| |
8 Jef Last en onze Revolutionaire Poëzie. (D.G.W.)
Het is mij een genot geweest in het vorige nummer Van Den Gulden Winckel de polemiek te lezen tussen Jef Last en Anthonie Donker, niet alleen om hun grote verschillen, maar om het misverstand dat reeds aanving met de woorden ‘burgerlik’ en ‘burger’, en om de eigenaardige duisternis die in het brein van Last schijnt te heersen om en over het begrip ‘poëzie’.

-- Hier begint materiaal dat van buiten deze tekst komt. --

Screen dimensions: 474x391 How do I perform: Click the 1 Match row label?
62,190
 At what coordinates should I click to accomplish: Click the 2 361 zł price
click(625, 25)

Last heeft in zijn artikel zowat aangetoond dat hij een groot en deskundig zeiler moet zijn; op slag veroordeelt hij dan ook Marsman en Slauerhoff (uit naam overigens van een niet al te duidelik omschreven ‘wij’) omdat deze dichters in hun verzen zeilkundige fouten hebben gemaakt, en vergissingen in de zeemanspsychologie. Kurieus argument, ook als wij de Bakboordslichten van Last zelf niet hadden als het beste bewijs dat men een deskundig zeiler en zelfs zeeman kan zijn zonder hoegenaamd ièts bij te dragen tot de poëzie. Een verkeerd geschilderde kast of
| |
| |
schrijftafel op een doek van Cézanne of Van Gogh zou dit doek onmiddellik ridikuul maken in de ogen van alle meubelmakers - gelukkig dat men zich troosten kan met het idee dat het doek misschien niet als ontwerp geschilderd werd voor deze specialisten. Last beroept zich zelfs op de autoriteit van zekere rubberplanter tegenover Slauerhoff; en men kan het niet weerspreken, al dergelijke fouten zijn fouten, hoezeer ook zonder enig belang, van het standpunt beschouwd der kunst, en zeker, der poëzie. Het is beter ze te vermijden dan ze opzettelik te maken, maar dat iemand, die zelf aanspraak maakt op de naam van dichter, met een dergelijke keukengeleerdheid komt aandragen, is vooral voor de mentaliteit van de demonstrant overtuigend.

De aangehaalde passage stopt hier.